The late-night hosts are both "so happy" to be back in the studio.
Stephen Colbert and James Corden are back in the studio! The CBS late-night hosts, who have been filming The Late Show and The Late Late Show from their homes amid the coronavirus pandemic for the past few months, have returned for in-studio tapings this week.
Colbert kicked off Monday's episode of The Late Show by sharing he was "so happy" to be back.
"I'm back in New York City, as you can see," he said during his opening monologue. "Here, in the historic Ed Sullivan theater's office building. This is the first time I haven't done my show in my house in five months. I am so happy to be here to see members of my crew."
He went on to thank his wife and kids for helping him produce the show from home.
"This office is packed with crew around here, all staying away from each other. And as much as it is nice to see my crew here in the building, I do want to thank my wife and kids again for everything they did to help produce the show while I was home," Colbert added.

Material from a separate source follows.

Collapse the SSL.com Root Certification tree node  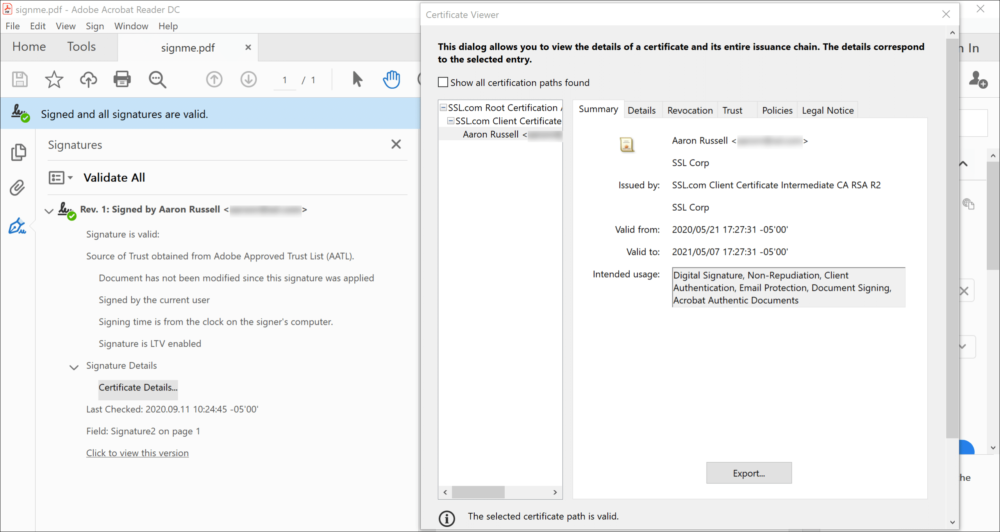pyautogui.click(x=443, y=108)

Meanwhile, Corden returned to stage at Television City in Los Angeles with new safely precautions, including glass shields that he hilariously walked into multiple times.
"I have to say it feels so good to just not be doing this show from my garage anymore," Corden shared. "I was so happy coming into work, to be here on stage 56."

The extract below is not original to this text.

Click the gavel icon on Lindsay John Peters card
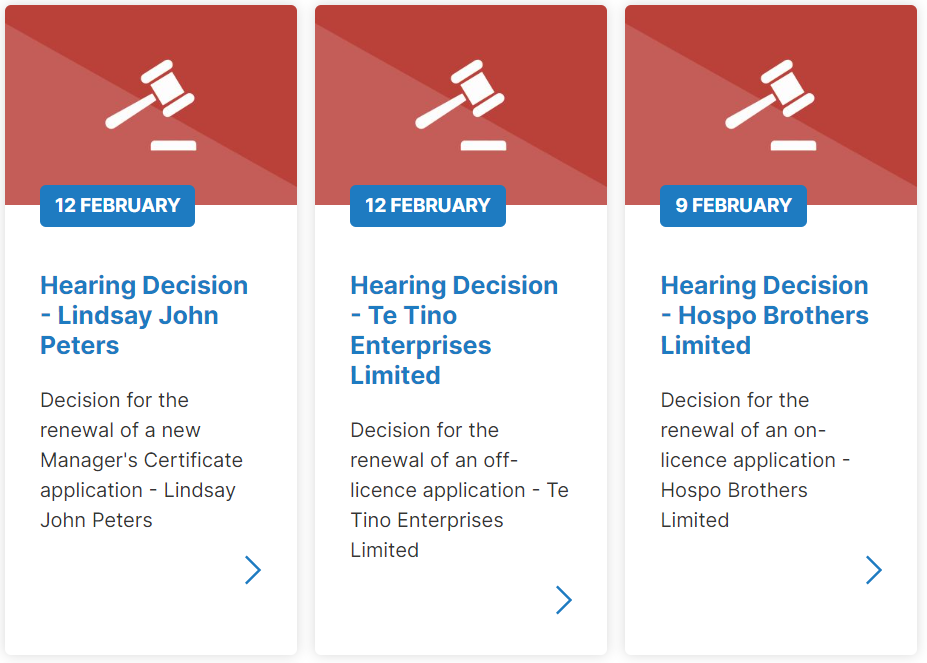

"56 is also the number of temperature checks we've all had to pass through to get in here today," he joked.
On Friday, The Late Late Show shared photos of their redesigned set on Twitter.
"After lots of careful planning and an overhaul of our studio to ensure the safety of our staff and crew, we’re thrilled to announce that we’re back this Monday night with all-new episodes of the #LateLateShow," the post read.

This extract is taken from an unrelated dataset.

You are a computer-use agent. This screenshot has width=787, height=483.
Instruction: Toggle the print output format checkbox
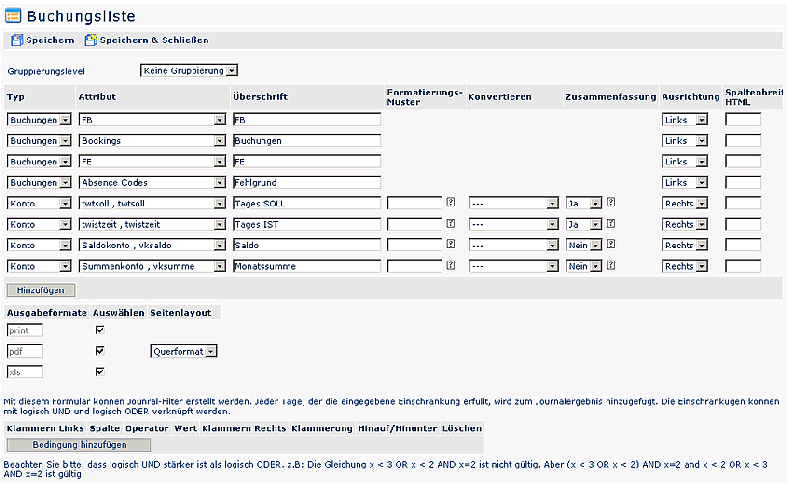tap(100, 329)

While Colbert and Corden did return to their studios, the episodes were taped without a live audience and guests appeared via video chat for their interview segments.
Last month, Jimmy Fallon also made an emotional return to The Tonight Show studio. After months of hosting the late-night show from home, he returned to 30 Rockefeller Center for filming on a real soundstage. He addressed his return with a heartfelt explanation of why it was important for him to come back.
"I'm here to show you there is a light at the end of the tunnel if we all do our part to keep each other safe," Fallon said, sitting on a stool in the largely empty studio.
"I don't know if anyone else feels this way, but normalcy, any type of normalcy, feels great." Fallon continued, getting a bit choked up as he addressed viewers. "So hopefully we can put a smile on your face for an hour every night and let you sit back and relax while we try to bring you a little bit of normal."